> _Problem description_
Copy the entries below word for word, but omit any pictures they contain.

> _Extracted information_

::::::::::

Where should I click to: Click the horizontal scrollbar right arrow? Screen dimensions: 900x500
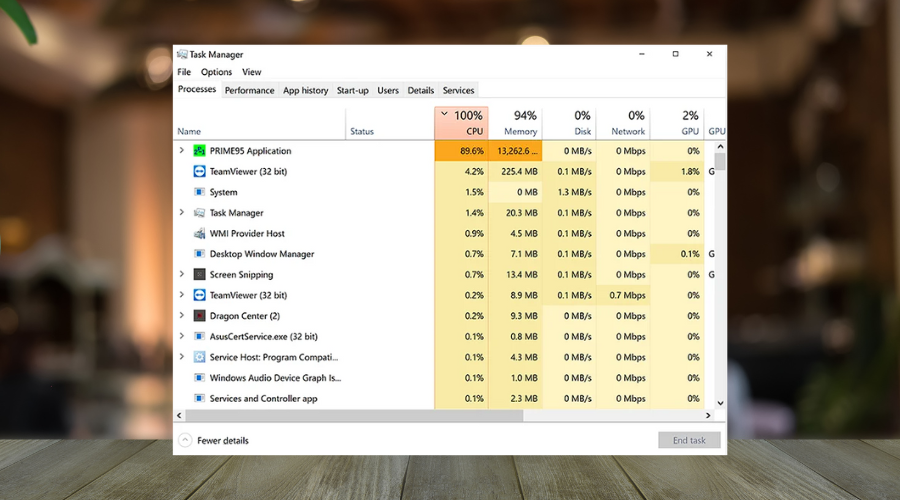tap(709, 415)
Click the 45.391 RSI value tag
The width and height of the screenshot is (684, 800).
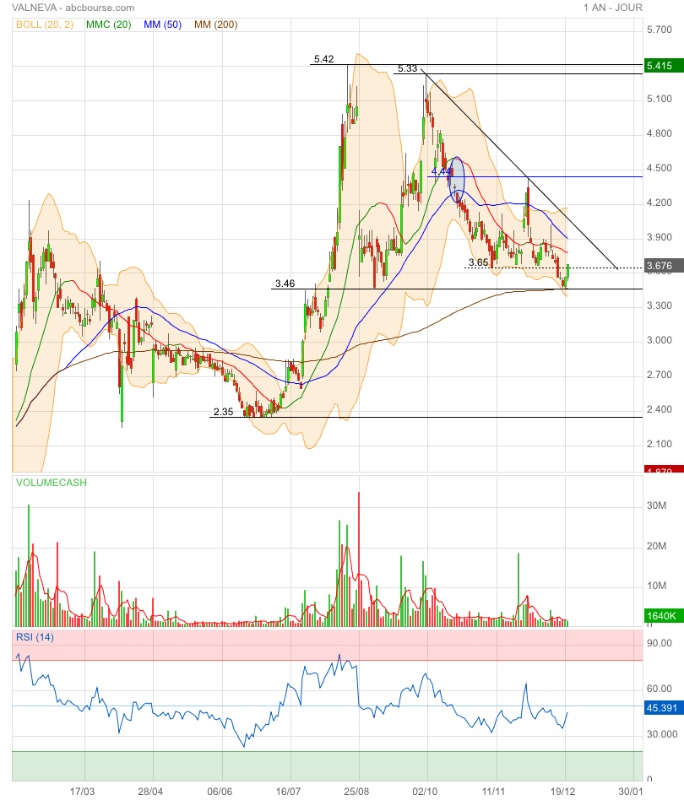[x=663, y=708]
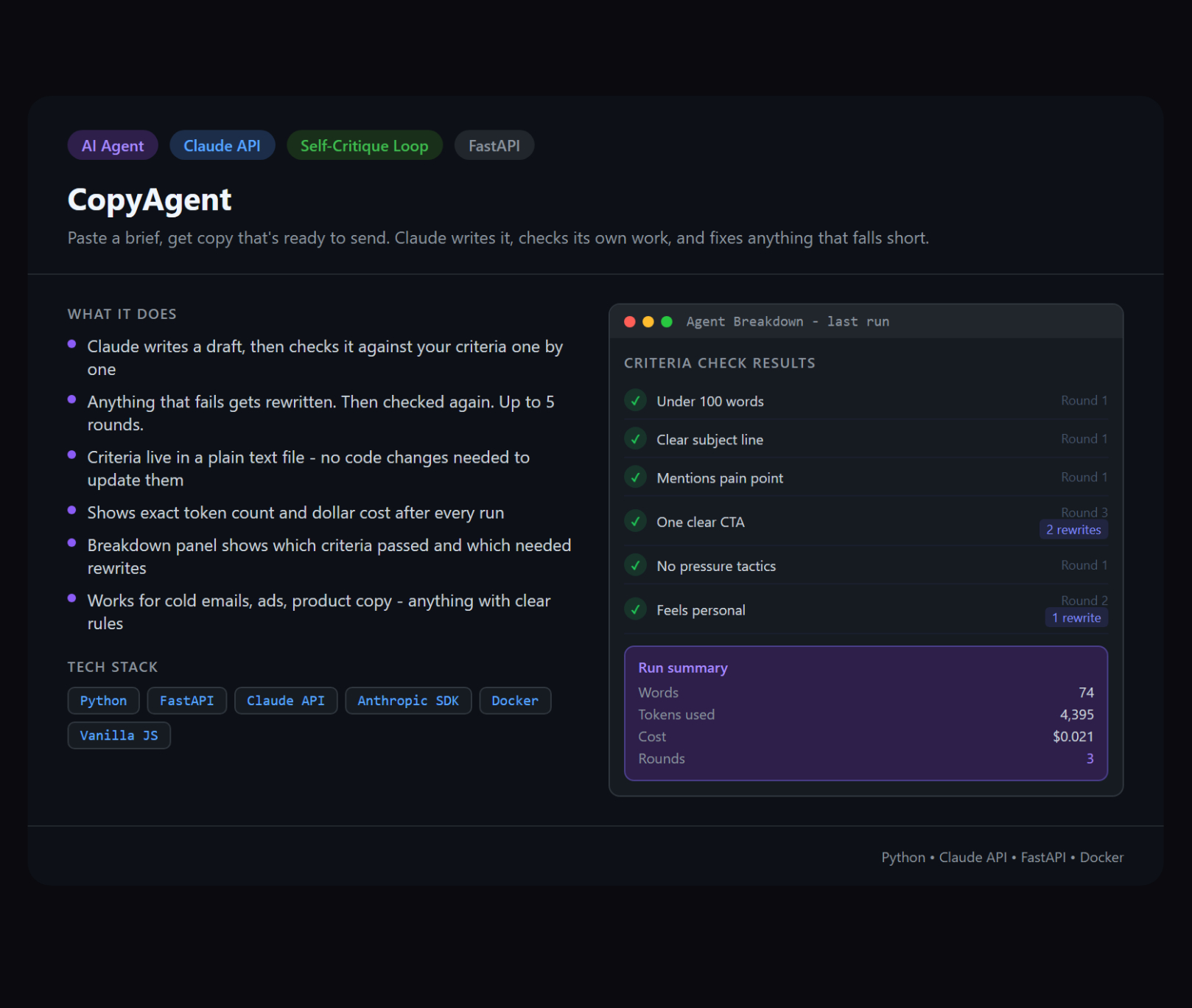The width and height of the screenshot is (1192, 1008).
Task: Select the AI Agent tag pill
Action: [x=113, y=146]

::::::::::

> _Response for this exercise_
Where should I click to: Click the horizontal scrollbar right arrow? Screen dimensions: 900x500
tap(709, 415)
Click the 45.391 RSI value tag
The width and height of the screenshot is (684, 800).
[x=663, y=708]
The width and height of the screenshot is (1192, 1008).
Task: Select the AI Agent tag pill
Action: [x=113, y=146]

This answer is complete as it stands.